Manchmal frage ich mich, ob Google selbst noch genau weiß, wohin sich das Suchsystem entwickelt. In letzter Zeit verschiebt sich viel – besonders durch KI-generierte Suchergebnisse, die sogenannten
AI Overviews. Dabei geht es längst nicht nur darum, wie Informationen präsentiert werden, sondern auch darum, welche Art von Inhalten Nutzer wirklich anklicken. Ich fasse dir hier
zusammen, was die Führungsebene bei Google dazu gesagt hat, und was sich daraus praktisch für dich ableiten lässt.
Wie Nutzerverhalten das Ranking prägt
Liz Reid, Vizepräsidentin für die Google-Suche, erklärte in einem Gespräch, dass sich der Algorithmus stärker an den Wünschen der Nutzer ausrichtet. Wenn viele lieber kurze Videos konsumieren oder
Diskussionen in Foren bevorzugen, erkennt das System das und passt sich automatisch daran an.
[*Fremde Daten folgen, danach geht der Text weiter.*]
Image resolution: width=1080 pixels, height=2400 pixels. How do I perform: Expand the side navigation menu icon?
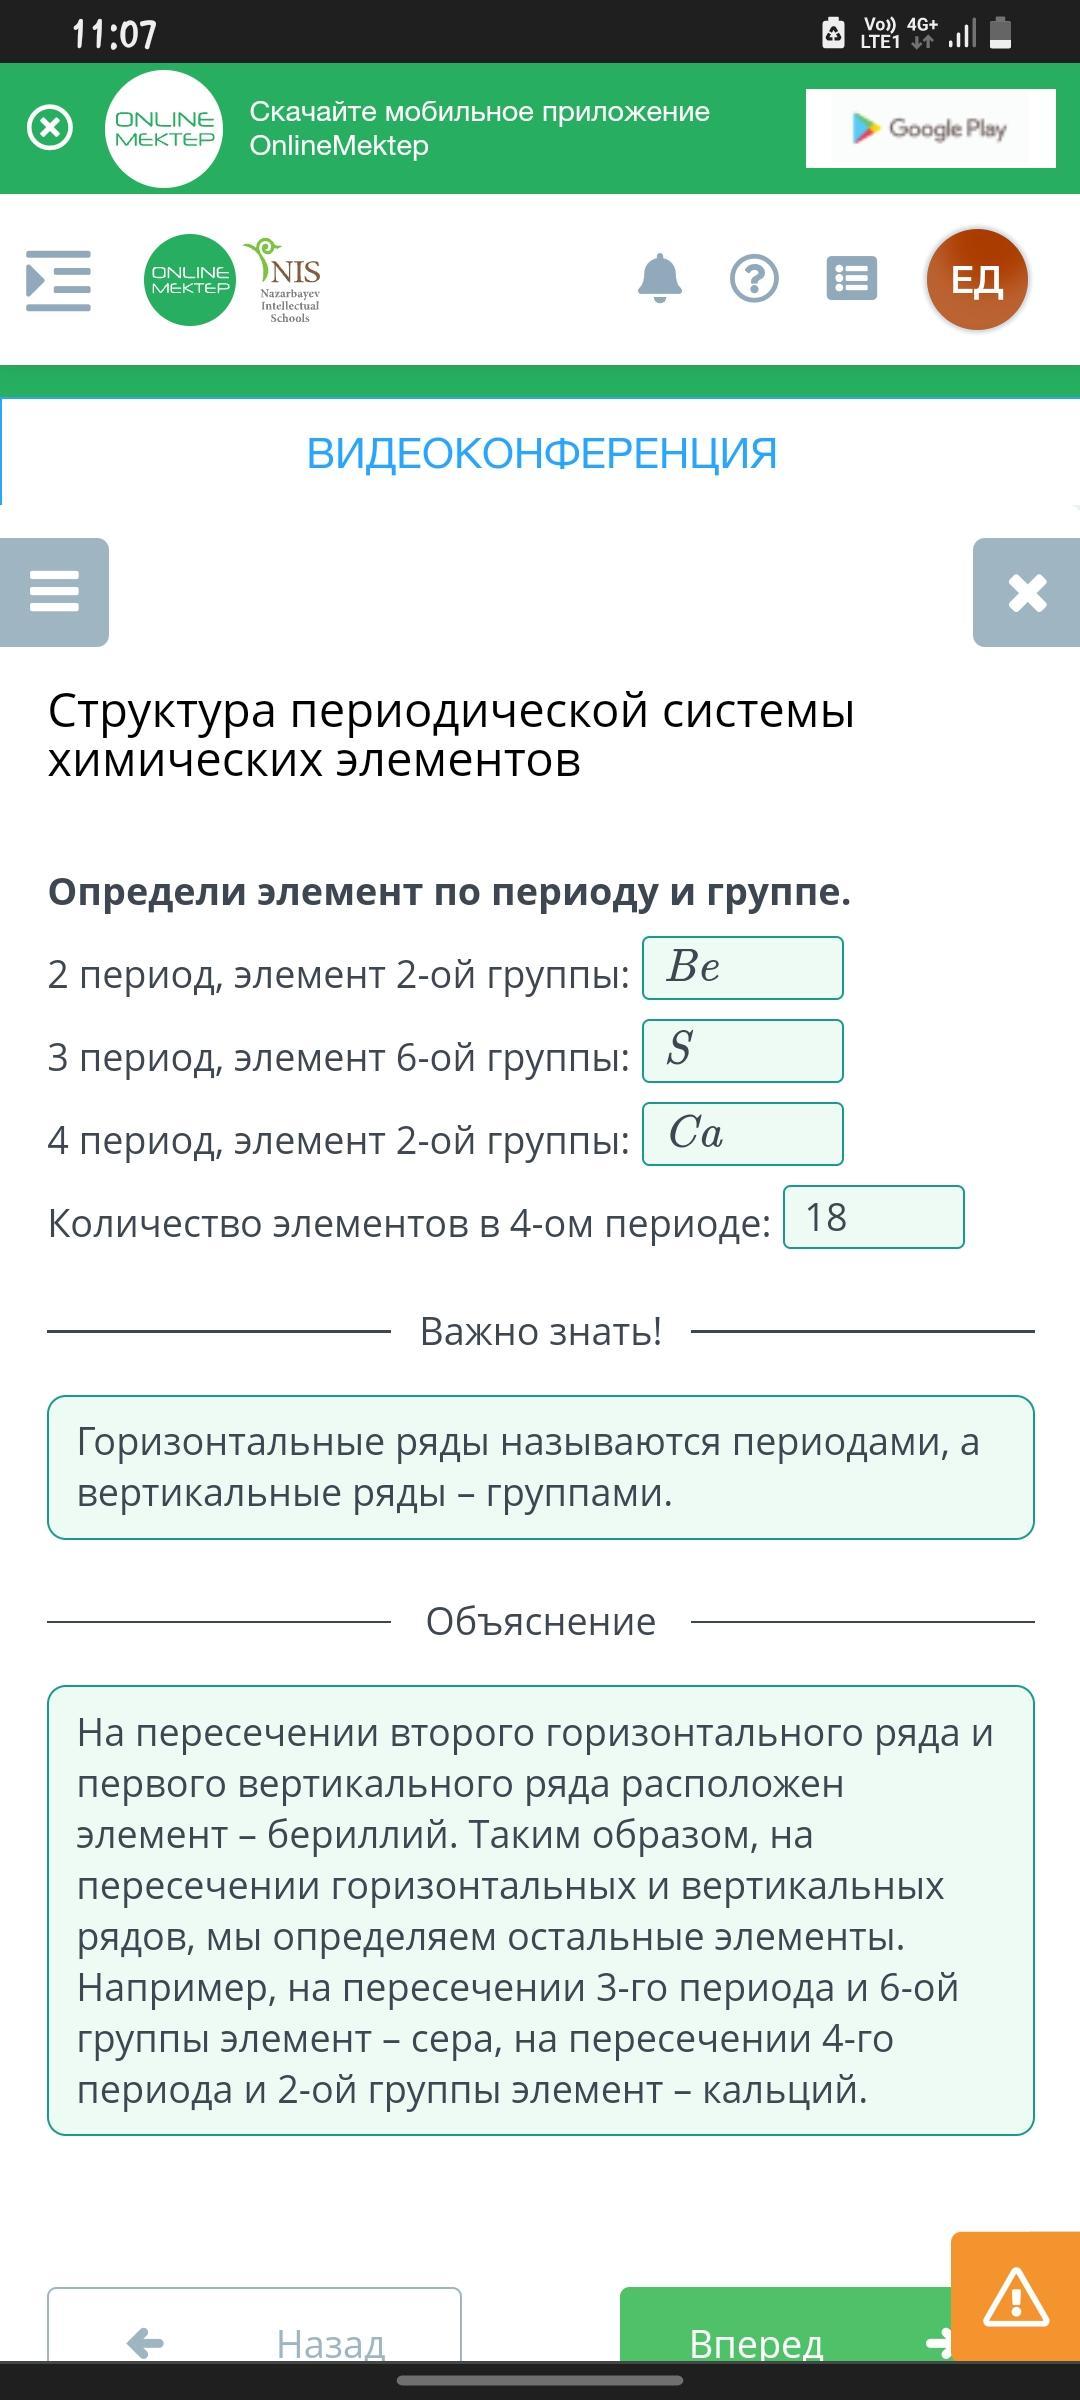point(58,280)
Genau genommen „lernt“ die Suche also stetig aus unseren Klicks und Scrollbewegungen.
Bedeutet das: Qualität ist zweitrangig? Ganz sicher nicht. Reid sagt deutlich, dass Google zwar hochwertige Inhalte zeigen will, aber diese Qualität eben im Kontext des Nutzerinteresses bewertet.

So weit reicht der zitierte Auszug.